Visualization of an RGB image and a basic deep network—Convolutional Neural Network (CNN), VGG style, displaying our representation (t, x, y) of the information propagated in the network. @the authors

SUMMARY

We are modeling and understanding how machines “perceive” information in deep neural networks (DNNs) and propose a new training recipe optimized to the intrinsic algorithm biases. Specifically, we observed that DNNs seem to identify automatically symmetric and antisymmetric information, which can be leveraged by splitting the learning function—cost function, what is being used to measure the model’s performances and guide the model during its training—into these two components. We propose to add an antisymmetric component we refer to as U(1), which we compare to a hue value in the colour wheel scheme, to the conventional (symmetric) component used in training these deep networks.

RGB Images as an Analogy to Deep Neural Networks

Modern computer vision systems mostly involve image acquisition and information processing. Little is known about the geometry of the information propagated in the Deep Neural Networks (DNNs), the de facto state-of-the-art systems for computer vision tasks such as classification or segmentation (Krizhevsky, Sutskever & Hinton, 2012). We studied the geometry of the information propagated in deep DNNs with simple analogies, generalizable observations and experiments aimed at sharing a new way of interpreting DNNs and their feature maps—how deep networks represent information.

First, we want to point out the uncommon simplification that such feature maps can be seen as a regular (RGB) image. An RGB image, as shown in header image, is a visual representation containing three channels: red, green, blue. These channels represent the response of the image to the filters of each colour informing us on the intensity spectrum.

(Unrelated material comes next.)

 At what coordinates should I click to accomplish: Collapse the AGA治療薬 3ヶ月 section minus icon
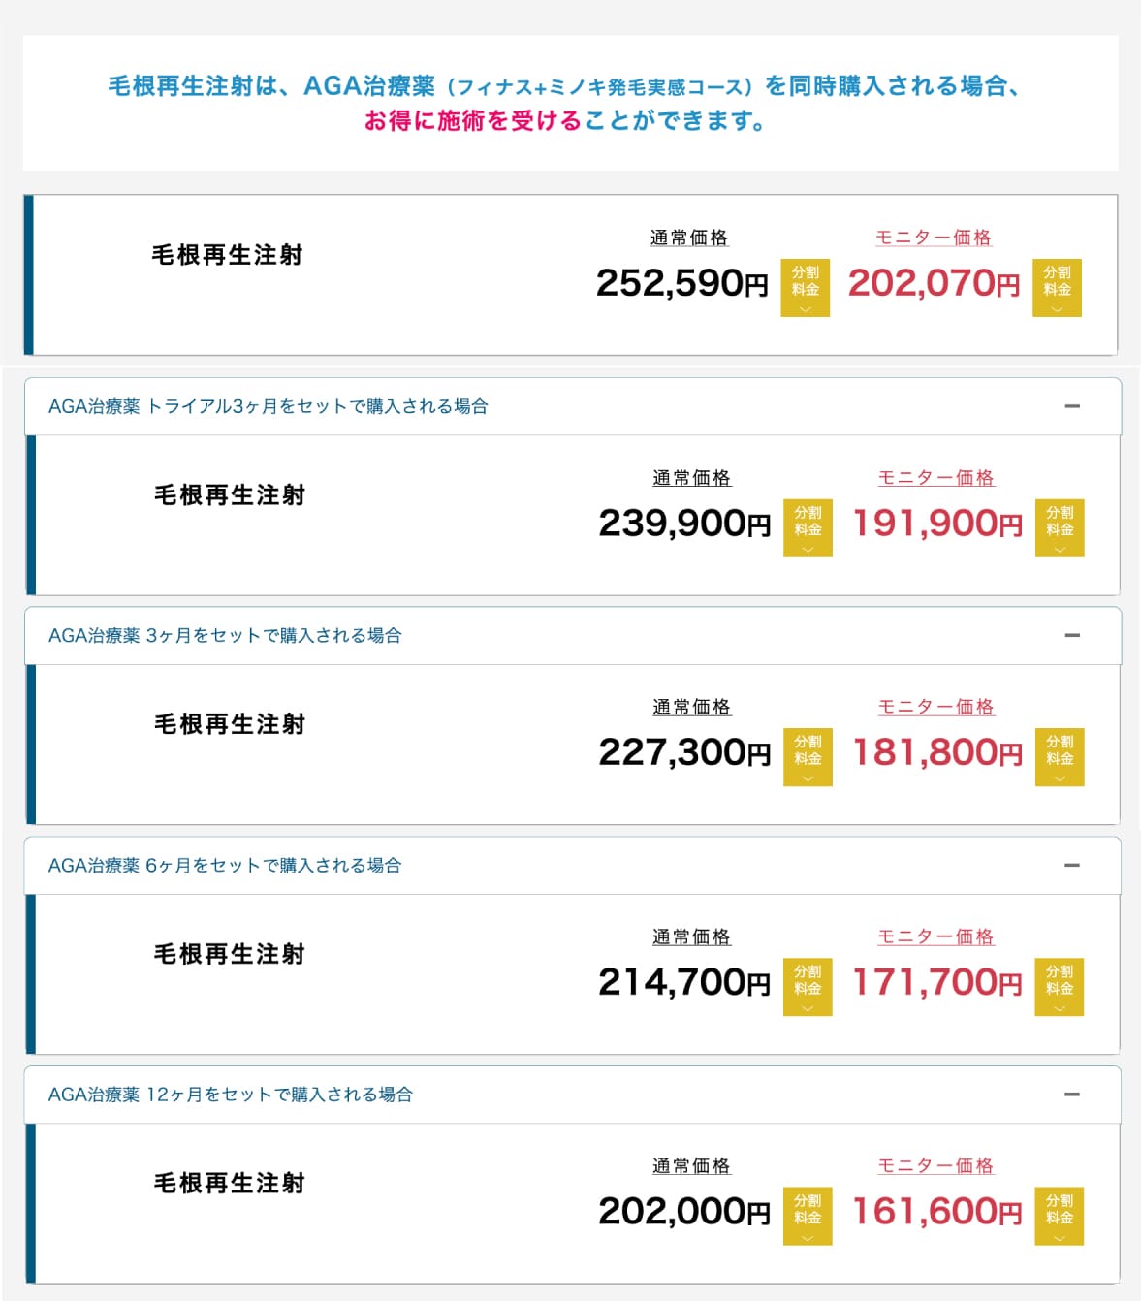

Each image pixel is characterized in five dimensions: 2D spatial position (x, y) + and 3D (R,G,B) representing the responses of primary colour filters across an electromagnetic frequency range of (400–750 THz), with (red, green, blue) wavelengths of (620–750 nm, 495–570 nm, 450–495 nm) almost an octave or doubling of frequency.

Thus, an individual RGB image is a three-dimensional DNN feature map—identical multi-channel deep network layers derived from convolution filter responses—typically implemented in graphics processing units (GPU). Human colour perception is largely based on hue, which may be viewed as angle θ in a colour wheel in the RGB colour space (Fig 1). We propose arbitrary DNN layers in a similar manner, modeling multi-channel intensity information in terms of angle θ in DNN feature space analogous to colour hue. In this way, the “colour” may be assigned to neural network pixels, for example within a convolutional neural network (CNN) used in image-based AI, where pixels in multiple layers t are associated with a set of multi-channel filter response I(x,y) at (x,y) points in an image space, as in RGB colour images. This model links activation information in deep neural networks to human colour perception and will be important in understanding the flow of information through DNNs at an intuitive level, in addition to leading to higher performance.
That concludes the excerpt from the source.